Didier François, ex-otage en Syrie : «La mobilisation est fondamentale pour les proches»

L’ancien grand reporter à Europe 1 et «Libération» a été enlevé en juin 2013 en Syrie par les jihadistes de l’Etat islamique, en compagnie du photographe Edouard Elias. Détenu pendant près de dix mois, il témoigne à l’occasion des six mois de l’enlèvement d’Olivier Dubois.
TOPSHOT - People hold placard with a portrait of French journalist Olivier Dubois in Paris on June 8, 2021 during a gathering in his support aftre he was kidnapped in Northern Mali in April by a jihadist group with links to Al-Qaeda, according to a video circulating on social media. - Olivier Dubois has worked as a freelance journalist in Mali since 2015, covering the country's jihadist conflict for French weekly Le Point, as well as the left-of-centre daily Liberation. In the undated hostage video published on May 5, 2021, the 46-year-old said he was abducted on April 8 in Gao, northern Mali, by the Group to Support Islam and Muslims (GSIM), the biggest jihadist alliance in the Sahel. (Photo by Lucas BARIOULET / AFP) (LUCAS BARIOULET/AFP)
publié le 8 octobre 2021 à 7h20

«Pendant toute la durée de la détention en Syrie, on était à l’isolement, dans un black-out total. On ignorait tout de ce qu’il se passait en dehors. On n’y pensait même pas d’ailleurs. Mais la mobilisation pour les otages est surtout fondamentale pour les familles, les collègues et les amis. Car en tant qu’otage, on sait ce qu’on vit tandis que les proches restent dans l’angoisse et s’imaginent le pire. C’est pourquoi il est si important qu’ils soient entourés et ne se sentent pas seuls. La mobilisation de toute la société française et les témoignages de solidarité sont très réconfortants pour eux.

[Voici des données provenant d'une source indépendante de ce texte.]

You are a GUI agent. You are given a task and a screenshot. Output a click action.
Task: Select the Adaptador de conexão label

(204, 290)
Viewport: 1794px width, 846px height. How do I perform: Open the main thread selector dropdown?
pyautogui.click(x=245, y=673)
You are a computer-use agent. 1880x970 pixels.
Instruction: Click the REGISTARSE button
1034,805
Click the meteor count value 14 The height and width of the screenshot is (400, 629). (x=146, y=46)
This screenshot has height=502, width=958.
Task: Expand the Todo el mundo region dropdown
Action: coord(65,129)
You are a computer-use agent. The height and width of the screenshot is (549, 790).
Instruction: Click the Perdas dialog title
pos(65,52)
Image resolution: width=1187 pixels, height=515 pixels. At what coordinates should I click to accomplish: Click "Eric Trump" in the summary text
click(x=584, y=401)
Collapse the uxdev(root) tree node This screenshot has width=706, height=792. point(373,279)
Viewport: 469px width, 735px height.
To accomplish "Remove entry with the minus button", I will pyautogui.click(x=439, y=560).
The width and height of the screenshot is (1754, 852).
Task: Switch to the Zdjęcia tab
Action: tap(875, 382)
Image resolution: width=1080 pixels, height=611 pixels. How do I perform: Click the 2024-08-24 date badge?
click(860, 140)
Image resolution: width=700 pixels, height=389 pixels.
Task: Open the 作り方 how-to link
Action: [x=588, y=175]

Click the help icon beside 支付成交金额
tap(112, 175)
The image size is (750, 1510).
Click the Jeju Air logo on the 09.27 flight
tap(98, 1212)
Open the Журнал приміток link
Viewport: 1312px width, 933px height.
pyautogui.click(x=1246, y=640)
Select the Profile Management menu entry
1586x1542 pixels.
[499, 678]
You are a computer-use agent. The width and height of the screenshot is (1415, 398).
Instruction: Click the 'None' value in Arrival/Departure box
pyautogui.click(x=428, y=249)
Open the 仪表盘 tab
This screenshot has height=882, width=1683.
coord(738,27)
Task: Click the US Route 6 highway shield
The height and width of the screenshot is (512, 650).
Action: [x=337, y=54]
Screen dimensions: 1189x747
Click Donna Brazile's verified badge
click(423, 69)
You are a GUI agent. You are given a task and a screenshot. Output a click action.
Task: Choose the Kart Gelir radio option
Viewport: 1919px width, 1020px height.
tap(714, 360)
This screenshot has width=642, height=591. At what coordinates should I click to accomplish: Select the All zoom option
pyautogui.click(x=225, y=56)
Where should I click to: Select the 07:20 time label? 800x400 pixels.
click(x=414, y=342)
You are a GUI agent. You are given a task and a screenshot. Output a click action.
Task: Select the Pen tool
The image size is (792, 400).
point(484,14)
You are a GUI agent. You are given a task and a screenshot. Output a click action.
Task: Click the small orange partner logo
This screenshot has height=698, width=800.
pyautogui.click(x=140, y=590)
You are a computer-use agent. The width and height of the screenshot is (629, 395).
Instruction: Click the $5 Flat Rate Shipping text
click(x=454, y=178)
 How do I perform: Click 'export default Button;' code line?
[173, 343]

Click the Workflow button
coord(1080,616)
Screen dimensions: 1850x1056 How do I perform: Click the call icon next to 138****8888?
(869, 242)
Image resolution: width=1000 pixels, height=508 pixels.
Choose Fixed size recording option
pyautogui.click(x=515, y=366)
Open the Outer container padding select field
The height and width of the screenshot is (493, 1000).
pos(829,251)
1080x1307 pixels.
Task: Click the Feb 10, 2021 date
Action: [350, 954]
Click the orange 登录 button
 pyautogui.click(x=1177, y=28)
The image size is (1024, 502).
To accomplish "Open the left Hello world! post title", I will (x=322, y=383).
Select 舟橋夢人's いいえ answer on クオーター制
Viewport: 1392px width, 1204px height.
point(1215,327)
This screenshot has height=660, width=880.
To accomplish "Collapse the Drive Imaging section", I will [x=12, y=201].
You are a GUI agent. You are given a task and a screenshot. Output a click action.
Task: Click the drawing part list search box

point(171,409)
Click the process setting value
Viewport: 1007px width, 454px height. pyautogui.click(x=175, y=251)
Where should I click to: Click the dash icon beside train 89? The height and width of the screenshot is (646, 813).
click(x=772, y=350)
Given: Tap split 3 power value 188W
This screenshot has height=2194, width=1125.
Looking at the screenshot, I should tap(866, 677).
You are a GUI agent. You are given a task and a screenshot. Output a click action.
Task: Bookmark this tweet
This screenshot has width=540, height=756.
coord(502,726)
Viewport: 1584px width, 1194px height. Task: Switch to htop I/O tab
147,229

«J’ai été bouleversé après ma libération de constater combien des gens tout à fait inconnus s’étaient mobilisés pour nous. J’ai reçu des dizaines de lettres de la part d’écoliers de partout en France. Les enseignants ont sensibilisé leurs élèves en organisant ce genre d’exercice dans leurs classes. C’était vraiment très touchant. Il y a eu aussi les initiatives des artistes qui ont donné des concerts de solidarité. Et puis des mairies qui ont accroché nos portraits sur leurs façades. Résultat, après mon retour, on me reconnaissait dans la rue et les gens se montraient à la fois chaleureux et respectueux de ma vie privée.

«Cette mobilisation de l’opinion a sans doute aussi encouragé les autorités françaises dans leur action. Il faut souligner en effet qu’on a la chance en France que tous nos gouvernements soient toujours prêts à négocier pour sauver leurs ressortissants otages. Ce qui n’est pas le cas pour d’autres pays. D’ailleurs, dans le cas des otages pris par Daech, tous les Français s’en sont sortis, tandis que d’autres ont été égorgés.

«J’aimerais dire enfin qu’il reste essentiel que des reporters continuent d’aller sur les théâtres de conflit pour donner des informations. Sinon on ne saurait pas ce qu’il s’y passe. La prise d’otage est alors un risque bien sûr. Mais un risque qui ne doit pas nous faire renoncer à notre devoir d’informer.»